Alright, looks like I won't be getting any more replies instead of being bombarded with the same old information I've already read about. I'll post what I find out, just in case anyone needs to know for their own car.
 
i have kinda the same problem with my car.. something you could check is your slave cylinder push rod... it could be too short.. some aftermarket clutches ive heard need longer ones.. they sell them or u can make em..... with my car i just kinda rigged it with a long push rod.. i need to mess with my master cylinder rod.. havent done that yet LOL.
 
Could it be bad syncros? When my other car did it I just replaced the whole tranny. And guess what that fixed the problem. If it is hard to get into 2nd gear try shifting at 6k rpms, LOL! But of course civics are easier to fix then dsm.
 
I would doubt the syncros because if you put it in 1st and start the car (no clutch required to put it in gear that way) you can take off and drive fine, with no grinding, untill you, say, try shifting into 2nd.
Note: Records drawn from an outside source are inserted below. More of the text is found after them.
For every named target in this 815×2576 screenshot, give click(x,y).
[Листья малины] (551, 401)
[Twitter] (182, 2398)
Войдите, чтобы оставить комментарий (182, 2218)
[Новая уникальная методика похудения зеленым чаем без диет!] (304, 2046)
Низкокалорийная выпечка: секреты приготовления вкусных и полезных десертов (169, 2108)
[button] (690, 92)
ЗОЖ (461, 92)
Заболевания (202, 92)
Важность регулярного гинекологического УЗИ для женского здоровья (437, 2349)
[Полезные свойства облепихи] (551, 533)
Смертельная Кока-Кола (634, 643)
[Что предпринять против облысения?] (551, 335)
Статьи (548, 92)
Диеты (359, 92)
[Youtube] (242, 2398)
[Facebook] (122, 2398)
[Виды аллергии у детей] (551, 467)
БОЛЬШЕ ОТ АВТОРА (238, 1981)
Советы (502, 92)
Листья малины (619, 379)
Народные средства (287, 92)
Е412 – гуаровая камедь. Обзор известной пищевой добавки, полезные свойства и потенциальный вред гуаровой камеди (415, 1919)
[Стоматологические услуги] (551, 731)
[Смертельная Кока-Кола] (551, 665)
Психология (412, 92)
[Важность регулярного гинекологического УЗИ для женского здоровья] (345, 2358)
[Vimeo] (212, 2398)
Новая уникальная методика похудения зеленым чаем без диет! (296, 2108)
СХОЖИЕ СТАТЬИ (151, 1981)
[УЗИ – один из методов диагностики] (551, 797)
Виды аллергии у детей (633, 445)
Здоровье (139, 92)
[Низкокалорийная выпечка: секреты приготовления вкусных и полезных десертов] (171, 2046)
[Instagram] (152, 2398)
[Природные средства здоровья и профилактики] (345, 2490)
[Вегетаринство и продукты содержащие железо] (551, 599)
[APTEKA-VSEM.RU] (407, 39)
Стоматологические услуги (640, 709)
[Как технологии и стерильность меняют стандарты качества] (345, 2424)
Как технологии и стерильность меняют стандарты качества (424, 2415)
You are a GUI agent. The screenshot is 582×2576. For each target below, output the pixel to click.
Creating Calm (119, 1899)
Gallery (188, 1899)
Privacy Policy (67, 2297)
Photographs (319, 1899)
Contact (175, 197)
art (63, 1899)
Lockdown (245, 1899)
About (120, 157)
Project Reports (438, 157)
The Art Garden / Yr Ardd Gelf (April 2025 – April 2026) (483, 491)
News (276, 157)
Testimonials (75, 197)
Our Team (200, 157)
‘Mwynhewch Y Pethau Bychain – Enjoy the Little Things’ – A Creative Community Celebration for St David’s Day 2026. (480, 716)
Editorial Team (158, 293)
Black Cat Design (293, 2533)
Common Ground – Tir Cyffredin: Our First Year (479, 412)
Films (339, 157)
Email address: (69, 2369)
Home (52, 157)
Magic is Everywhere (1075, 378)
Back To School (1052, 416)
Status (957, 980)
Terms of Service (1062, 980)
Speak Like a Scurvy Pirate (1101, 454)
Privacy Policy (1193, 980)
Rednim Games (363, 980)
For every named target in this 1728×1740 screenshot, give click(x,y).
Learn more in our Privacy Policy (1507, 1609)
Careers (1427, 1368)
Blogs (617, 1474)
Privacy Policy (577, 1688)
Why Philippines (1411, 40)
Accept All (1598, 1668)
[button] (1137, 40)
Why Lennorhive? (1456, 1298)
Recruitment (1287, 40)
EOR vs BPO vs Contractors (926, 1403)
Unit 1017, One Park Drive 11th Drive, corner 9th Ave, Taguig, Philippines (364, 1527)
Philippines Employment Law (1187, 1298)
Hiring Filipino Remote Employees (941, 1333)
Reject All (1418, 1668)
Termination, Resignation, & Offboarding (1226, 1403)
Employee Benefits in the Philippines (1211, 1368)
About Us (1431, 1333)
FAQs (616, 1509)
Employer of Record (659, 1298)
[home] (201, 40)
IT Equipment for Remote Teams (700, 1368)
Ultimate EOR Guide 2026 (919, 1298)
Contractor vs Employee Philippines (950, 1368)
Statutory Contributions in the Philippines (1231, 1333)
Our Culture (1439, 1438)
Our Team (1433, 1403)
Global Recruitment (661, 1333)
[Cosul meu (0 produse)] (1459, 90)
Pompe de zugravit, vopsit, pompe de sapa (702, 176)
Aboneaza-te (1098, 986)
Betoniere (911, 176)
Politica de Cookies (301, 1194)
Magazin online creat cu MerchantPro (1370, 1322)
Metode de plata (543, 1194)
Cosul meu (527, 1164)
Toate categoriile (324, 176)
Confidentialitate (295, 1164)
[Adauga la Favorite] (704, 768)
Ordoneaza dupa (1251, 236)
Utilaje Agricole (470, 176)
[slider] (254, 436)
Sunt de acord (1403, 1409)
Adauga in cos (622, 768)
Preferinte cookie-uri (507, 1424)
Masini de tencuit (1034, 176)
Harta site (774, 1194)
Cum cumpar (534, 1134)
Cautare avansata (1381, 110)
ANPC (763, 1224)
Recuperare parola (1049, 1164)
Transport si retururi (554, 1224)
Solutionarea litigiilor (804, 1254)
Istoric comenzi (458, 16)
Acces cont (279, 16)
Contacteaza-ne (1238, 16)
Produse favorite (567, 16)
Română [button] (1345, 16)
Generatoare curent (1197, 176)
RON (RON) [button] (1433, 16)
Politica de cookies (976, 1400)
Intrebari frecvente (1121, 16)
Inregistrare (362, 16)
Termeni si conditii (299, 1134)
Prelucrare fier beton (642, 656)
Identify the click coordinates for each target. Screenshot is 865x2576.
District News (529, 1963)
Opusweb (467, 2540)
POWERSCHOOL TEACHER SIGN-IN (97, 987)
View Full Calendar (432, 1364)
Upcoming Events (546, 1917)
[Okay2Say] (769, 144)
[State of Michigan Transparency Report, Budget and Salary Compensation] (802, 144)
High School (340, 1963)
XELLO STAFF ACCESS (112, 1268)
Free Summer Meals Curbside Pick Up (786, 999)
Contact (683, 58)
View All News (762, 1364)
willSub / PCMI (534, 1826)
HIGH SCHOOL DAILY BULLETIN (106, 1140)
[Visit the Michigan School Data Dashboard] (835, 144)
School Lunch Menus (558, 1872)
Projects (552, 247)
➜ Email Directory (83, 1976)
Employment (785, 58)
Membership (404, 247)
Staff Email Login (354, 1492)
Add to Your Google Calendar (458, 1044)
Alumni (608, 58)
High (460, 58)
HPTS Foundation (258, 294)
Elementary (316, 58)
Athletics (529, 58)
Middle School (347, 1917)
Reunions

the longer pushrod thing is going to be a kind of last resort thing, but it's getting down to the wire and I'm going to need a breakthrough soon.
 
ok,.. previously i said i was goimg through the same thing, i figuered out what was the problem, maybe its the same thing for you.
the bolt that houlds the tranny to the engine by the slave cylinder was striped so it was not holding the trans to the engine tight.
my buddy was pressing the cluch and i was looking under the car and thetrans wascoming apart from the engine about a 1/4 inch.
i ran another longer bolt that came through the other side and put a lugnut to thighten it.
maybe its that good luck.
 
your fix is familiar, I too had that bolt missing but I replaced it. I've been having a LOT of trouble lately getting my starter to engage. Ever since I took the trans out it's been just free spinning most of the time, I might have it fixed though, I did get it working enough to start the car today. messed with the hydraulic system today, but didn't get to try it out. maybe tomorrow...
 
I've taken off the transmission and found my TOB eaten up pretty badly. comparing the new clutch disk to my other stock clutch disk that I took out, I've found the center disc containing the springs is way too thick to allow the clutch do disengage without hitting the throw out bearing. I'll call up RAM and see what they've got to say, because I've checked the flywheel step and swapped pressure plates trying to get enough clearance for the throw out bearing. this is what I've found.
 
Im having same problem on my car, but i noticed 2 bolts for the tranny are completely missing. The cast tabs on the block are broken. Im not exactly sure what to do. but i tihnk that is the problem

One bolt on each side of motor allowing motor to be pushed out by slave

Also when my pedal is to the floor while in gear the clutch wont disengage.
 
that's kind of a difficult problem. the best thing to do would be welding on new tabs or something like that so the tranny can bolt to something solid. maybe make a bracket that has a nut for the bolt to go through and that nut welded to a piece of metal that can be bolted to the block somewhere.
 
it could be your clutch pedal assembly.. they wear out often.... and thats whats really wrong with mine... sheppard racing has one for 120 with a core...

Not to be thread jacking but this should be easy to answer, how could I tell if my clutch peddle assembly is bad then? ### I've adjusted my transmission and master cylinder in every way i know how too, but it still grinds a little bit into third and second some times (it could be a syncro problem)
 
if you can't find any leaks in the hydraulic system (look under the boots at both cylinders) first, then I would look at the pedal assembly. the only really good way to check it is to take it out and look for any worn parts. there's one part in particular that wears out and causes slop in the clutch pedal.
 
I'm getting my transmission rebuilt by a place called Shift Rite Transmissions out of Kankakee, IL. Shift Rite Transmisssions
I'll keep the thread updated with info as it develops. Currently thinking about an ACT 4 puck unsprung disk with a heavy duty pressure plate.